Her pazar çalmayan alarmın telaşıyla uyanır, o günün pazar olması dileğiyle telefona bakardı. Her seferinde dileği gerçekleşir, kendine bir saat daha yatağın içinde kalma ödülü verirdi. Halbuki pazar dışında her gün çalardı saati; tam 6:45’te. Kurmadığı saatin çalmayan alarmı ona bir dileğinin gerçekleşmesi için elde ettiği tek fırsat gibi gelirdi. Pazar günleri yatağın her zaman aynı tarafından kalkardı. Duvara yakın tarafın yastığı, çarşafın o bölümü ilk serildiği haline yakın derli toplu kalırdı. Yapması gereken işlerin yoğunluğunu düşünerek yatağın sadece bir tarafını toplamakla zaman kazandığını düşünürdü. Her şeyi hep pazarları yapardı çünkü. Banyosunu, temizliğini, yemeklerini, çiçekleri sulamayı… Bir de duvara asılı tabloların yerlerini değiştirirdi. Babasından kalanlarla kendi yaptıklarının belli bir sıra ile yerlerini değiştirirdi. Akşamları gözleri karanlığa o kadar çabuk gömülüyordu ki babası ile yapamadığı sohbeti artık tablolar birbirleriyle yapıyordu. “Delirdin mi sen? Anneanneni hatırlatıyorsun bana valla korkuyorum. Ne yani babanın tabloları ile seninkiler birbirlerini ziyaret mi ediyorlar sohbet için. Yalnızlıktan bunaldın sen kızım. Yok mu iş yerinde bir arkadaşın, çıkıp dışarı vakit geçirseniz. Belki yine evlenirsin. Gidenin anılarıyla yaşanır mı kızım,” dedi annesi, bunları anlattığında. Her gün iş çıkışı ya ekmek getirmesi ya da bir yüzünü göreyim ricasıyla uğradığı annesine artık pazar günleri gitmiyordu. Yaşlandığını düşündükçe hissettiği suçluluk duygusunu, bir gün de bana ait olsun, diyerek savuruyor hatta savurduğunu yine her pazar yazdığı günlüğünün sayfalarına kilitleyip kapatıyordu.

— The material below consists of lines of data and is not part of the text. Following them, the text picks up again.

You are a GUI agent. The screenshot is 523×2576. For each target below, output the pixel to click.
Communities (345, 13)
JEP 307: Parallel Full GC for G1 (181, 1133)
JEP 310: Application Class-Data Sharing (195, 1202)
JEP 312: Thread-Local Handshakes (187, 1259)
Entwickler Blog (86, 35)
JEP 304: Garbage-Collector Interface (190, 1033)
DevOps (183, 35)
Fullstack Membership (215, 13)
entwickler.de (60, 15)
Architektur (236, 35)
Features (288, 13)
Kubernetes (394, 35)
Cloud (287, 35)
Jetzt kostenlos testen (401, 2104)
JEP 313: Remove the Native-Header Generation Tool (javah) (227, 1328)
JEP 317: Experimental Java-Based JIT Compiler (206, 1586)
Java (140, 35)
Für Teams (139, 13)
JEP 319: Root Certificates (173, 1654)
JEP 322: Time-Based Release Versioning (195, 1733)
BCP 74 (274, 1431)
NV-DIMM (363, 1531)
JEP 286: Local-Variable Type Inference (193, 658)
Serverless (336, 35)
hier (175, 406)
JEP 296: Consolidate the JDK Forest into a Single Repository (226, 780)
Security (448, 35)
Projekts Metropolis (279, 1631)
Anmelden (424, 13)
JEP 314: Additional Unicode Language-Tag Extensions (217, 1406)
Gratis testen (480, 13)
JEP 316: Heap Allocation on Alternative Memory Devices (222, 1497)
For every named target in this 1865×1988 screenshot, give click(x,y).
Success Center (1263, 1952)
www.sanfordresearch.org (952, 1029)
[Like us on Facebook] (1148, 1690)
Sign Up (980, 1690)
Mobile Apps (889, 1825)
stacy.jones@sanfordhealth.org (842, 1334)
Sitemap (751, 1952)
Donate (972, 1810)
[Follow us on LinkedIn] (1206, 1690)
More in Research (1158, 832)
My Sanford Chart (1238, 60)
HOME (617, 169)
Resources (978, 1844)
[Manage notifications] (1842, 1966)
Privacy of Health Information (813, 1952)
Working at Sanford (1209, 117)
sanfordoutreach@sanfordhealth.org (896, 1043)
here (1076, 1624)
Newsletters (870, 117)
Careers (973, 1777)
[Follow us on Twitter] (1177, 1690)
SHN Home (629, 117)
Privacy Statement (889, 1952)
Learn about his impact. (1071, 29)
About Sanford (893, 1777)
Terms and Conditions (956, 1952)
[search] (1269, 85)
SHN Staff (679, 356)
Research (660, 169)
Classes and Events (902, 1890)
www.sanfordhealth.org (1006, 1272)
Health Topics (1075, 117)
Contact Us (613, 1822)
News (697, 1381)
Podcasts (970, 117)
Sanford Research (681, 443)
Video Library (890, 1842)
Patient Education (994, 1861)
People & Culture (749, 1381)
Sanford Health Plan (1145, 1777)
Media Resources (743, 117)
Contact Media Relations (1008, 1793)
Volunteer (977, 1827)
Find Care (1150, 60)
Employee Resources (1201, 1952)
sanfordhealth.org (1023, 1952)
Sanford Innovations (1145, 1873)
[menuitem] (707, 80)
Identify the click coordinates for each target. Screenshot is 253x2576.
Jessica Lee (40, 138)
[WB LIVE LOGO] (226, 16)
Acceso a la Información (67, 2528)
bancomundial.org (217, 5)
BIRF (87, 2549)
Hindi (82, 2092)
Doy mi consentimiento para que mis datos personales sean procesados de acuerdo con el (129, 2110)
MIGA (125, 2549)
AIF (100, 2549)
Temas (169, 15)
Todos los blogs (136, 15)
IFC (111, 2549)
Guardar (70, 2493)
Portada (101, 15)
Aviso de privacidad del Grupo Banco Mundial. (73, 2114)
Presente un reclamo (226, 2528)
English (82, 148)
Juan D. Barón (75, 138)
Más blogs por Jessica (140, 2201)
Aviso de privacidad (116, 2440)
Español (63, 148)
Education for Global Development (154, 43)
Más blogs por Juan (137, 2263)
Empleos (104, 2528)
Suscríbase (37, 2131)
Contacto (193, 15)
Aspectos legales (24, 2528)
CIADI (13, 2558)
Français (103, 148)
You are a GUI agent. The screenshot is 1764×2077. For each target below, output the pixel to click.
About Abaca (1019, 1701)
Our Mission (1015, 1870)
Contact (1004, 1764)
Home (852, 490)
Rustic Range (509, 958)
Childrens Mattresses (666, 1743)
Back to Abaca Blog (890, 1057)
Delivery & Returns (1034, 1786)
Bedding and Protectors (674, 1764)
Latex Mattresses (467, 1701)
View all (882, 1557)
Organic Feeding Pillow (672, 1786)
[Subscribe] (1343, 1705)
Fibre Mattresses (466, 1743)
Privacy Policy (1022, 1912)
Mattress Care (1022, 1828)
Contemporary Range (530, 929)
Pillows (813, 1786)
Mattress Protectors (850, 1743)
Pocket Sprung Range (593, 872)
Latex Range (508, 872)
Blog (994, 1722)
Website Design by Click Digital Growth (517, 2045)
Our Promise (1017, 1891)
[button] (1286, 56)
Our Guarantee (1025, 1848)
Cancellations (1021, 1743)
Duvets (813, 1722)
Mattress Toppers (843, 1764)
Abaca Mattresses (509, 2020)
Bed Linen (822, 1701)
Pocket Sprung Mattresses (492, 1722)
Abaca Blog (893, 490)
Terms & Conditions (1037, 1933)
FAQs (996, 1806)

O pazar yine günlüğünü yazmak için akşam saatini bekledi, yatağına yattı. Arada tenini incitecek şekilde kaba davransa da yaz kış üzerine örttüğü battaniyesinin içine girdi. Her zaman ki gibi o ana kadar yazacağım, diye düşündüğü her şeyi unuttu, aklında kalanları hızlıca defterine not etti. Yazmayı bitirdiğinde göz göze geldiği kelimelerin yan sayfada geçen pazar yazdıklarıyla benzer olduğunu gördü. Merak etmenin yanı sıra biraz da cesaretini toplayarak önceki sayfalara da göz gezdirdi. Temizlik yaptım, barbunya pişirdim, tabloların yerini değiştirdim, annemi aramamak için kendimi tutabildim… Annemi aramadım, fasulye zor pişti, toz aldım, solmuş çiçekleri attım, tabloları değiştirdim… Temizlik yaptım, yemek yaptım, annem aradı açmadım, tabloları değiştirdim ama içime sinmeyince yine değiştirdim… Süpürge iyi çekmiyor, tablolardan birini düşürdüm ama bir şey olmadı, annem aklıma bile gelmedi, pilav yaptım… Annemi aradım, Sinan bana çiçek getirmiş onu affedeceğimi sanıyor, babamla anneannemin mezarına gittim, canım temizlik yapmak istemedi. İş çok yoğundu, dinlenmek istedim.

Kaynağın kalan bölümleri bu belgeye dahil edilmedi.